§ **What is expected**
The answer must be every line of the data that holds the word "Select".

....

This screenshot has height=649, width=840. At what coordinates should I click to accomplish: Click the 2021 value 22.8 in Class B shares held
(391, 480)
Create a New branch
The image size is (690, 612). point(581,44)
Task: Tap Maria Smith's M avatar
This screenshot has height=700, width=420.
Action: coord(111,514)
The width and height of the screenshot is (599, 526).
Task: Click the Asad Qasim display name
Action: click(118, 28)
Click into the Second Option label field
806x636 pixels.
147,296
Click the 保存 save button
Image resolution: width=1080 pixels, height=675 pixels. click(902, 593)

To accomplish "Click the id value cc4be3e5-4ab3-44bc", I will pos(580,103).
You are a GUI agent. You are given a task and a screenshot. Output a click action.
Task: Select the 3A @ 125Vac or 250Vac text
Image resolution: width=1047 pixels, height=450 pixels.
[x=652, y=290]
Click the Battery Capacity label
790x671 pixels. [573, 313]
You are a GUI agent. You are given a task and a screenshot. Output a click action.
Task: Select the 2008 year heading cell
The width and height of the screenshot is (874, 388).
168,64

....

§ **Problem solution**
Task: Select the 3A @ 125Vac or 250Vac text
Task: Select the 2008 year heading cell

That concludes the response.